**DIRECTIONS FOR THIS TASK**
Resume the article on hyperscale data centers and the electricity grid from the point where it stops.

**SUPPLIED PASSAGE**
[START]

How hyperscalers are changing the electricity system

15/5/2026

10 min read

Feature

Looking down a between a row of two long banks of large mainframe computer units Photo: Nebius
Interior of Nebius data centre in Mäntsälä, Finland. In mid-May, the company broke ground on a 1.2 GW data centre site in the US state of Missouri.

Photo: Nebius

To better understand the impact to the electricity system of the gigawatt-scale loads that hyperscalers are introducing to electricity grids, Rice University, Texas, MBA students Jessica Gillispie, Christopher Pham and Mary Wolf, and professors Melissa Stark FEI and Linda Capuano researched the impact of hyperscale loads in three US regional transmission operators: ERCOT (Texas), PJM (mid-Atlantic) and SPP (Midwest).

At the 9 April 2026 US House of Representatives Committee Public Hearing on data centres, the Electricity Reliability Council of Texas (ERCOT) shared three important data points:

  • ERCOT is tracking approximately 410 GW of large loads seeking interconnection, of which ~87% are data centres, with most of the interconnection requests at 750+ MW.
  • Solar and energy storage account for more than 76% (341 GW of 454 GW) of the generation seeking interconnection in the ERCOT grid. 
  • At a growth rate of 271%, some 61 GW of gas project capacity has entered the queue since the Texas Energy Fund (TEF) was passed in 2023.

 

These ERCOT statistics illustrate the impact that hyperscale entrants are having on the electricity system. Data centres now regularly request hundreds of megawatts to multiple gigawatts of power demand at a single location. This level of demand was historically associated with entire metropolitan areas and developed incrementally over decades. Hyperscale data centres, particularly those optimised for artificial intelligence (AI) workloads, now concentrate that demand in a small number of nodes and deploy on commercial timelines measured in months rather than years.

[END]

**DATA SECTION**
[START]

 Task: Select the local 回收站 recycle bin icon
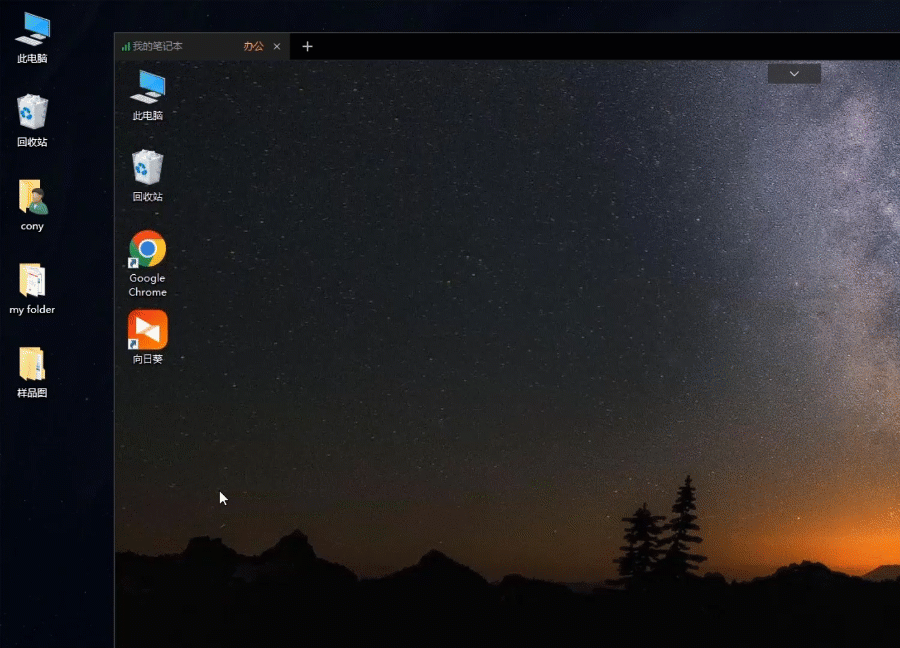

[END]

**OUTPUT FOR THIS TASK**
This shift is not simply about more electricity consumption. As outlined in the four findings below, the arrival of hyperscale data centres changes how loads interact with the power system, how risk is created and allocated, and how institutions govern the grid access function.

 

Different power system interactions 
Gigawatt-scale hyperscale data centre demand represents a structural change in power system development. A single customer now introduces city-scale demand in a few concentrated transmission nodes, creating non-linear requirements for substations, transformers and transmission reinforcement.

 

Supply chains face similar non-linear effects. The same long-lead equipment required for large generators is needed on the load side, creating direct competition for turbines, transformers and switchgear. When multiple projects cluster geographically and temporally, these stresses compound.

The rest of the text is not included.